* start Supplied text *

This post happened to coincide with the meteoric rise of New York Knick basketball player, Jeremy Lin, who in spite of a stellar high school career, was not recruited by a major college basketball program. As some readers probably already know, Lin played high school basketball at Palo Alto High where he led his team to a 32-1 record and the Division II state championship. He dreamed of playing basketball at UCLA but attended Harvard because Harvard was the only school that guaranteed him a spot on the roster; the rest, including UCLA, Cal, and Stanford (which is literally right across the street from where Lin played high school basketball) invited him to try out as a walk-on. Evidently, scouts didn't think he was tall or fast enough to play college ball. It appears that they were wrong.

Lin is not the only high school star who talent was missed by the experts. Take Aaron Rogers, for example.  He dreamed of playing for Bobby Bowden at Florida State, but Bowden wasn't interested. Rogers almost "retired" after high school to pursue a career in Law, but he decided to give it one more shot, and went to play at the local junior college where, as he did in high school, he set a number of records. This time the Cal Bears noticed and recruited him to play there where he became a star. He, of course, was drafted by the Green Bay Packers where played behind Bret Farve for a few years (lucky for him he didn't have to play for Mike Nolan in San Francisco) and then became the team's starting quarterback. And just in case you missed it, the Packers won the Super Bowl in February 2011, and this past season he was selected as the NFL's MVP. I bet he's glad he didn't become a lawyer (not to mention Packer fans).

* end Supplied text *
* start Data supplied *

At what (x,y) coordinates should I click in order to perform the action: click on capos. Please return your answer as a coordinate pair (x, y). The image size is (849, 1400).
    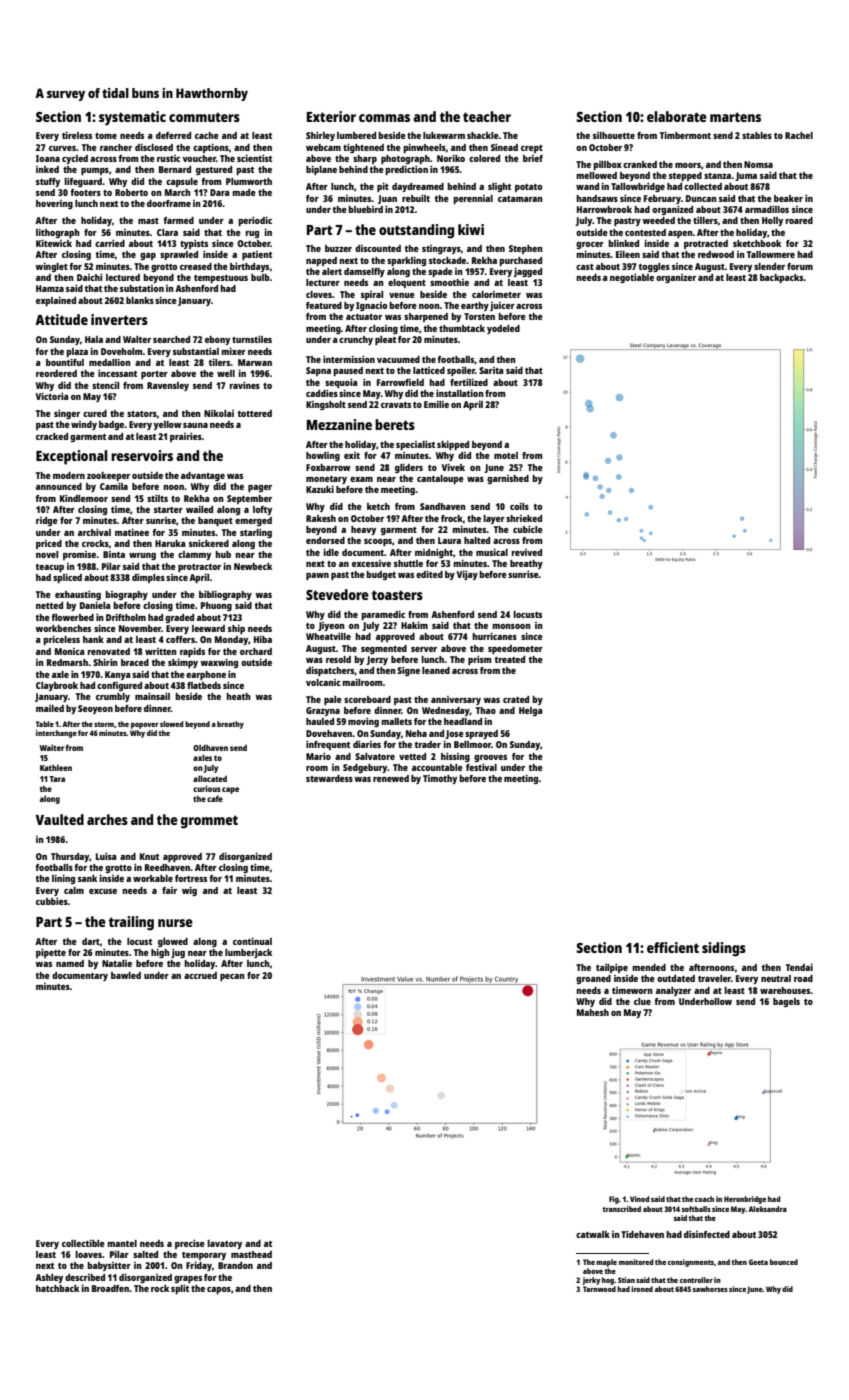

* end Data supplied *
* start Data supplied *

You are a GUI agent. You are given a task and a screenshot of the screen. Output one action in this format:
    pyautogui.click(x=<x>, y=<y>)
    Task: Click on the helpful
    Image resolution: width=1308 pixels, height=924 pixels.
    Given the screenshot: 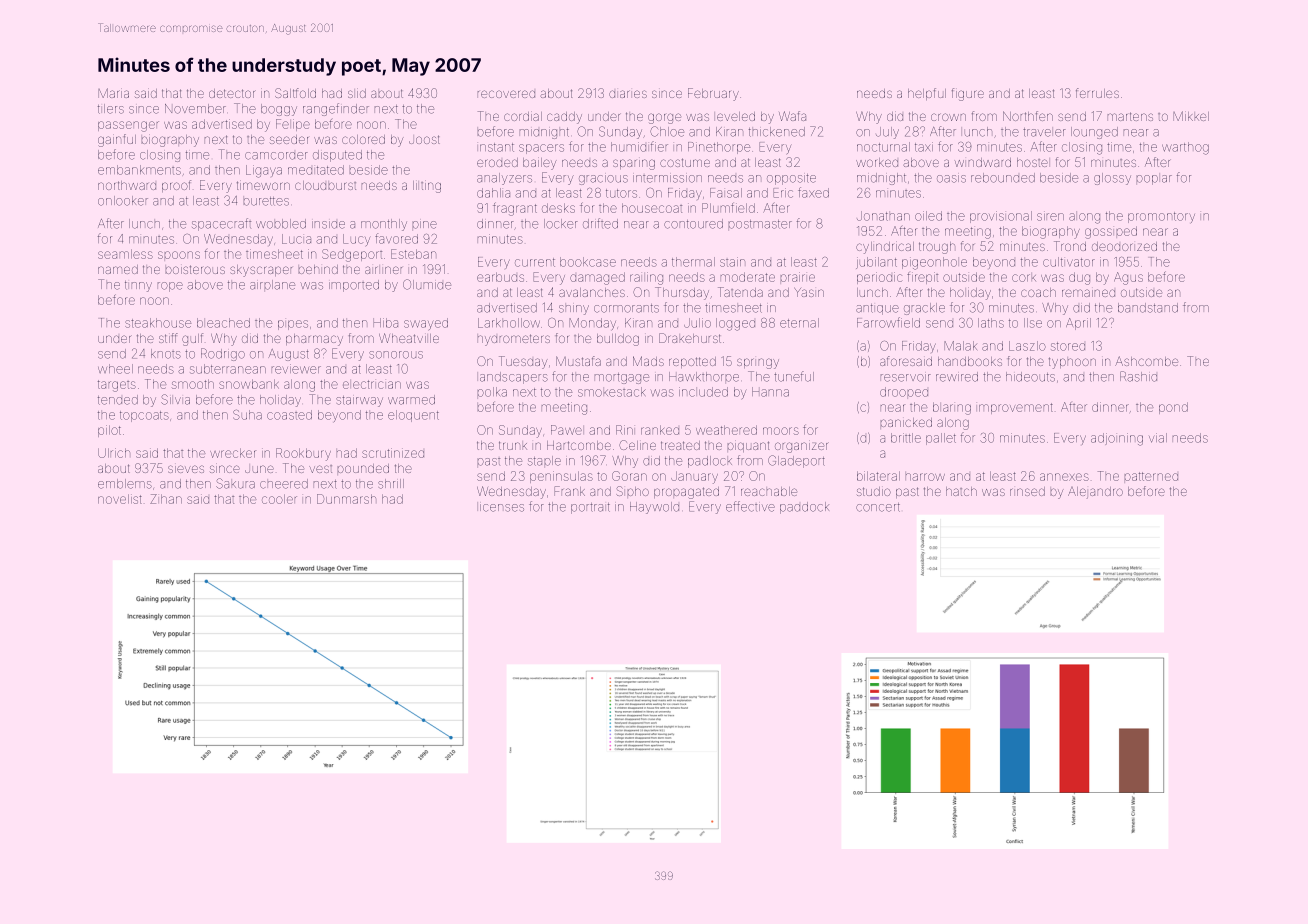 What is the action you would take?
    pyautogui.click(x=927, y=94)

* end Data supplied *

Exercises ->
1: In the passage on overlooked athletes, which school guaranteed Jeremy Lin a spot on its roster?
2: Extend the passage on overlooked athletes, picking up right after its final sentence.
The data comes from a separate source unrelated to the passage on overlooked athletes.

Answers by task ->
1: Harvard

2:
And then there's Golden State Warrior guard Stephen Curry. In high school he led his team to three conference titles and three state playoff appearances and was named all-state, all-conference, and the team's MVP. He wanted to play basketball at Virginia Tech, which is where his Dad had played and starred, but he was only 6'1"at the time and the Hokies weren't interested and only offered him a chance to make the team as a walk-on. In fact, Curry didn't receive an offer from any major college program. Consequently, he ended up at Davidson College, which before he arrived, hadn't won a NCAA tournament game since 1969. While there he led Davidson to the NCAA tournament and was a first-team All-America selection. Not bad for a guy who wasn't good enough to play for the Hokies.

Are these stories merely anecdotal or are they representative of what often occurs in the world of sports? A recent Freakonomics blog post (not podcast) takes on this subject ("Football Freakonomics: What Can Linsanity Teach Us About the Upcoming NFL Draft?") and looks that the NFL draft. It finds that great players are often overlooked, suggesting that perhaps the metrics that many assume to be indicators of future greatness may be flawed. That, of course, is what the book Moneyball is all about, so perhaps what the NFL needs is its version of Billy Beane. Perhaps college sports could benefit from a reevaluation of which metrics really matter and which ones don't as well.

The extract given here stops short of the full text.